## 本文
# # # # # # #

プロジェクト管理とは?基礎から実践までをやさしく解説
2021/9/10公開2024/2/29更新
プロジェクトを進めるうえで、多くの関係者やタスクを管理できず計画倒れになってしまったり、納期に間に合わなかったりと、管理方法に課題を抱えている人も少なくないでしょう。プロジェクトの目標を達成するためには、適正なプロジェクト管理が重要です。
プロジェクト管理とは、具体的にどのような業務を指すのでしょうか。把握すべき情報や使うべきツールは何なのでしょうか。本記事では、プロジェクト管理の基礎から実際の業務で使える知識、ツールを紹介します。プロジェクト管理にお悩みの方は、ぜひ参考にしてみてください。
目次
プロジェクト管理とは
プロジェクト管理とは、プロジェクトを計画通り遂行するため、人・物・お金・情報・時間を適切にコントロールすることです。プロジェクトには納期や予算といった要件が決まっています。それらを満たしてクライアントに納品するためには、プロジェクト管理が欠かせません。
一般的には、プロジェクト管理を行う人のことを「プロジェクトマネージャー(PM)」と呼びます。人・物・お金・時間といったリソースには限りがあるため、プロジェクトマネージャーが適切な方法で管理しなければなりません。
人員の配置や、スケジュールの管理、経費の予実管理、品質管理など、プロジェクトに関わることを幅広く、かつ細分化して把握しておく必要があります。プロジェクトの各フェーズにおいて、計画達成できるよう働きかけることもプロジェクトマネージャーの仕事のひとつです。
主な管理項目
プロジェクト管理では、さまざまなリソースを把握して活用・調整していく必要があります。ただし、各項目の細かい部分にとらわれすぎず、全体を統合して管理することが重要です。以下に、具体的な管理項目を解説します。

# # # # # # #

## 提供情報
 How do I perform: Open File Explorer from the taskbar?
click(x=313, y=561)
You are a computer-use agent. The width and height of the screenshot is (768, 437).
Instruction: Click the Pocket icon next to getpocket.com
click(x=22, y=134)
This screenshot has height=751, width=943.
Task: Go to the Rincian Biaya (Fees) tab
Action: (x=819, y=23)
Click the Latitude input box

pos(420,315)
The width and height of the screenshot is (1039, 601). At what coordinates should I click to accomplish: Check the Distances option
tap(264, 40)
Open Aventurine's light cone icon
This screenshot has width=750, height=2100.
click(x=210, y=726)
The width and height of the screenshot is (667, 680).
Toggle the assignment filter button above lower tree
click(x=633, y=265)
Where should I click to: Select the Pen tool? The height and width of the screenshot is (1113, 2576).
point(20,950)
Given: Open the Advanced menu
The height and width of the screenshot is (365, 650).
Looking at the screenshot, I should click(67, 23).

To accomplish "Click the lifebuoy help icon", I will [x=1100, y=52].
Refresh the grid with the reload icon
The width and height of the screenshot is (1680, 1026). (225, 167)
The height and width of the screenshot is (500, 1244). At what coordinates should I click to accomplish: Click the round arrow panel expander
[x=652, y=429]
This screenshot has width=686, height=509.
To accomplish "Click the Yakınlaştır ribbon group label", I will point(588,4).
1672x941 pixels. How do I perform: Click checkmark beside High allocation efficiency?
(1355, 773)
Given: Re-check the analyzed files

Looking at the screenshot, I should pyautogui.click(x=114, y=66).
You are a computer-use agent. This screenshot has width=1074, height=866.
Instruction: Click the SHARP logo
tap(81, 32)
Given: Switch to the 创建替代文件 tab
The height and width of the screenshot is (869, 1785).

# # # # # # #

## 取り組む課題
プロジェクト管理についての本文を、一字一句違えずに全文書き写すこと。 参照するのは本文だけとする。

## 回答
プロジェクト管理とは?基礎から実践までをやさしく解説
2021/9/10公開2024/2/29更新
プロジェクトを進めるうえで、多くの関係者やタスクを管理できず計画倒れになってしまったり、納期に間に合わなかったりと、管理方法に課題を抱えている人も少なくないでしょう。プロジェクトの目標を達成するためには、適正なプロジェクト管理が重要です。
プロジェクト管理とは、具体的にどのような業務を指すのでしょうか。把握すべき情報や使うべきツールは何なのでしょうか。本記事では、プロジェクト管理の基礎から実際の業務で使える知識、ツールを紹介します。プロジェクト管理にお悩みの方は、ぜひ参考にしてみてください。
目次
プロジェクト管理とは
プロジェクト管理とは、プロジェクトを計画通り遂行するため、人・物・お金・情報・時間を適切にコントロールすることです。プロジェクトには納期や予算といった要件が決まっています。それらを満たしてクライアントに納品するためには、プロジェクト管理が欠かせません。
一般的には、プロジェクト管理を行う人のことを「プロジェクトマネージャー(PM)」と呼びます。人・物・お金・時間といったリソースには限りがあるため、プロジェクトマネージャーが適切な方法で管理しなければなりません。
人員の配置や、スケジュールの管理、経費の予実管理、品質管理など、プロジェクトに関わることを幅広く、かつ細分化して把握しておく必要があります。プロジェクトの各フェーズにおいて、計画達成できるよう働きかけることもプロジェクトマネージャーの仕事のひとつです。
主な管理項目
プロジェクト管理では、さまざまなリソースを把握して活用・調整していく必要があります。ただし、各項目の細かい部分にとらわれすぎず、全体を統合して管理することが重要です。以下に、具体的な管理項目を解説します。